Conferences and debates
Syria: Tens of thousands have disappeared
March 06, 20197:00 p.m.
Casa Árabe Auditorium (at Calle Alcalá, 62). 7:00 p.m. Free entry until the event’s capacity is reached.
In Spanish and Arabic, with simultaneous translation.
Fadwa Mahmoud, Leen Hashem and Ricardo García Vilanova are taking part in this conference, which is being held in conjunction with the exhibition “Tens of Thousands,” organized by Amnesty International. It is on display at the Casa Árabe headquarters in Madrid.

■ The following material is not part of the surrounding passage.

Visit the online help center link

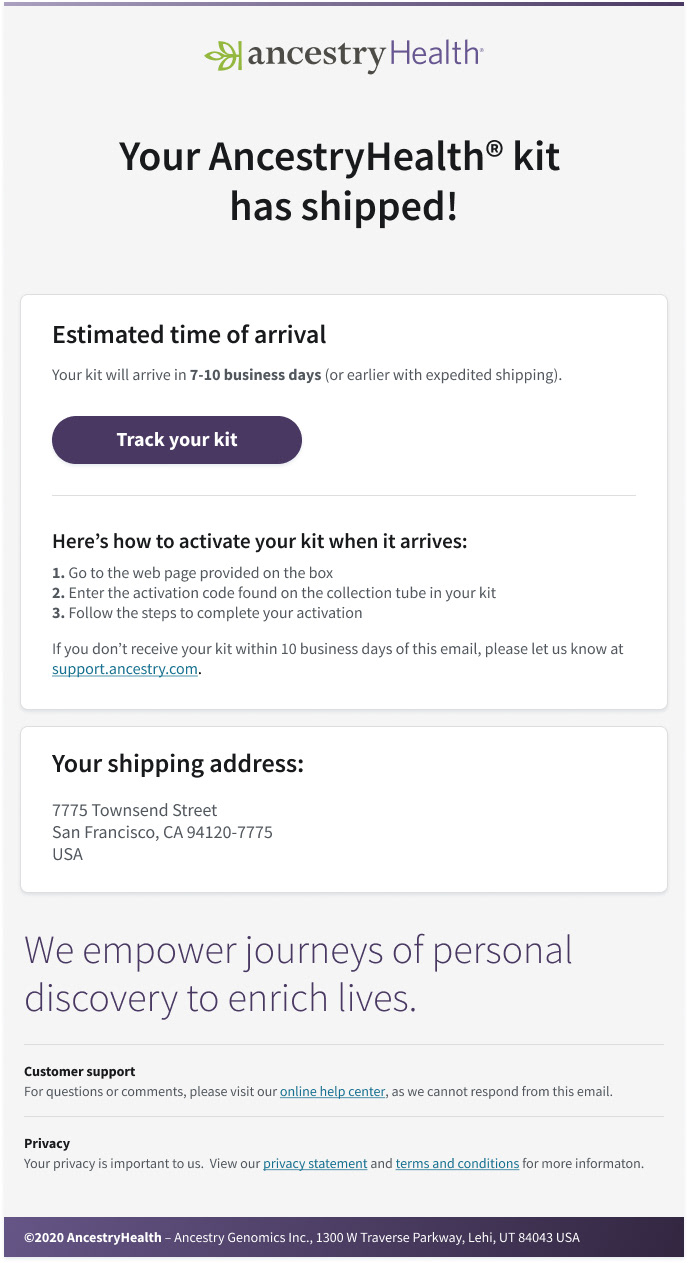[x=332, y=1092]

Since the Syrian crisis began in 2011, tens of thousands of people have disappeared after being detained, arrested or kidnapped by the Syrian government or, to a lesser degree, by armed opposition groups. Many of the disappeared are political activists, human rights defenders, journalists, medical professionals and humanitarian workers.
Over the last eight years, families have desperately attempted to find out what fate their loved ones suffered and where they ended up, in vain until now. Many have met through “Families for Freedom,” a group created by women like Fadwa Mahmoud, a Syrian activist, and the wife and mother of Abd al Aziz al Khayyir and Maher Tahan, respectively, who disappeared in September of 2012 at a Damascus airport checkpoint.
This conference is taking place in conjunction with the exhibition “Tens of Thousands,” to be officially opened after the round table discussion at 8:00 p.m. in the Hall of Columns at Casa Árabe.
Fadwa Mahmoud is a Syrian activist who co-founded “Families for Freedom.” She is the wife and mother of disappeared Syrian citizens.
Leen Hashem is a human rights activities and forms part of Amnesty International’s investigation team on Syria. She works out of the organization’s regional office in Beirut.
Photographer and video journalist Ricardo García Vilanova specializes in conflict zones and humanitarian crises. In recent years, he has covered the Arab Springs and the uprise of the armed group which named itself the “Islamic State,” in work which he began in 2011 and continues still today in countries like Syria, Iraq and Libya. He has also reported from Afghanistan, the Central African Republic, Chad, Haiti and Yemen, as well as other locations.